## Task statement
The records that follow should be retyped word for word.

## Data shown
>>>>>

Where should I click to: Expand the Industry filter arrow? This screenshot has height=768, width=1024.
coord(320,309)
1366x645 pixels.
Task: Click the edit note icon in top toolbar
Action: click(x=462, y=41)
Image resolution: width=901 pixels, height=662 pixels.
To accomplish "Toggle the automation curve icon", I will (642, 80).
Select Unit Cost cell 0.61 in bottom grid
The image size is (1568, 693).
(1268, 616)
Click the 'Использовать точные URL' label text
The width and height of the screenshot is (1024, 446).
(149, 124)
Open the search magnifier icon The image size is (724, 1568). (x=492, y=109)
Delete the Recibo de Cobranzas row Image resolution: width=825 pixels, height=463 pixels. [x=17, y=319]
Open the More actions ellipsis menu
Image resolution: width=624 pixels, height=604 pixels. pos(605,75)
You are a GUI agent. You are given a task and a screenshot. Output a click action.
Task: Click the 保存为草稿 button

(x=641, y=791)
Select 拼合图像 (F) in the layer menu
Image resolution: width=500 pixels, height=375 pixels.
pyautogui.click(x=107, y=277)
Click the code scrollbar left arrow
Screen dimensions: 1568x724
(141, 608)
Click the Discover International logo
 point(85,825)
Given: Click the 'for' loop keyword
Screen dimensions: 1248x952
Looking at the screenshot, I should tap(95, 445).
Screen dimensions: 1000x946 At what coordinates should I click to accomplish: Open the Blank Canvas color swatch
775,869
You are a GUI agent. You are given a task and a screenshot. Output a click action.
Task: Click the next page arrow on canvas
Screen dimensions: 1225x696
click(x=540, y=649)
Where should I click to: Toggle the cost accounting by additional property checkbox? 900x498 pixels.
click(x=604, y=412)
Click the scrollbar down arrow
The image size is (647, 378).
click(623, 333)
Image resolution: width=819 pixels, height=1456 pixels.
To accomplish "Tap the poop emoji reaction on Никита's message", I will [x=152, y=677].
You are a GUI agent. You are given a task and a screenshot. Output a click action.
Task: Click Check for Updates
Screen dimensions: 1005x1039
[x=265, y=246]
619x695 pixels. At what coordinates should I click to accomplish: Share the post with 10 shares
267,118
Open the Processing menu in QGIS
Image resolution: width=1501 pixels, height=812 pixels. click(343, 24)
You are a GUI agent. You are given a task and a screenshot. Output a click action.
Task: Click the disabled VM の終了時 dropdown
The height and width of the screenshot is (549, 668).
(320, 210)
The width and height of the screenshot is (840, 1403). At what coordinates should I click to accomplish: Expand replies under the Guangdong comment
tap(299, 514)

<<<<<

## Task result
Where should I click to: Expand the Industry filter arrow? This screenshot has height=768, width=1024.
coord(320,309)
1366x645 pixels.
Task: Click the edit note icon in top toolbar
Action: click(x=462, y=41)
Image resolution: width=901 pixels, height=662 pixels.
To accomplish "Toggle the automation curve icon", I will (642, 80).
Select Unit Cost cell 0.61 in bottom grid
The image size is (1568, 693).
(1268, 616)
Click the 'Использовать точные URL' label text
The width and height of the screenshot is (1024, 446).
(149, 124)
Open the search magnifier icon The image size is (724, 1568). (x=492, y=109)
Delete the Recibo de Cobranzas row Image resolution: width=825 pixels, height=463 pixels. [x=17, y=319]
Open the More actions ellipsis menu
Image resolution: width=624 pixels, height=604 pixels. pos(605,75)
You are a GUI agent. You are given a task and a screenshot. Output a click action.
Task: Click the 保存为草稿 button

(x=641, y=791)
Select 拼合图像 (F) in the layer menu
Image resolution: width=500 pixels, height=375 pixels.
pyautogui.click(x=107, y=277)
Click the code scrollbar left arrow
Screen dimensions: 1568x724
(141, 608)
Click the Discover International logo
 point(85,825)
Given: Click the 'for' loop keyword
Screen dimensions: 1248x952
Looking at the screenshot, I should tap(95, 445).
Screen dimensions: 1000x946 At what coordinates should I click to accomplish: Open the Blank Canvas color swatch
775,869
You are a GUI agent. You are given a task and a screenshot. Output a click action.
Task: Click the next page arrow on canvas
Screen dimensions: 1225x696
click(x=540, y=649)
Where should I click to: Toggle the cost accounting by additional property checkbox? 900x498 pixels.
click(x=604, y=412)
Click the scrollbar down arrow
The image size is (647, 378).
click(623, 333)
Image resolution: width=819 pixels, height=1456 pixels.
To accomplish "Tap the poop emoji reaction on Никита's message", I will [x=152, y=677].
You are a GUI agent. You are given a task and a screenshot. Output a click action.
Task: Click Check for Updates
Screen dimensions: 1005x1039
[x=265, y=246]
619x695 pixels. At what coordinates should I click to accomplish: Share the post with 10 shares
267,118
Open the Processing menu in QGIS
Image resolution: width=1501 pixels, height=812 pixels. click(343, 24)
You are a GUI agent. You are given a task and a screenshot. Output a click action.
Task: Click the disabled VM の終了時 dropdown
The height and width of the screenshot is (549, 668).
(320, 210)
The width and height of the screenshot is (840, 1403). At what coordinates should I click to accomplish: Expand replies under the Guangdong comment
tap(299, 514)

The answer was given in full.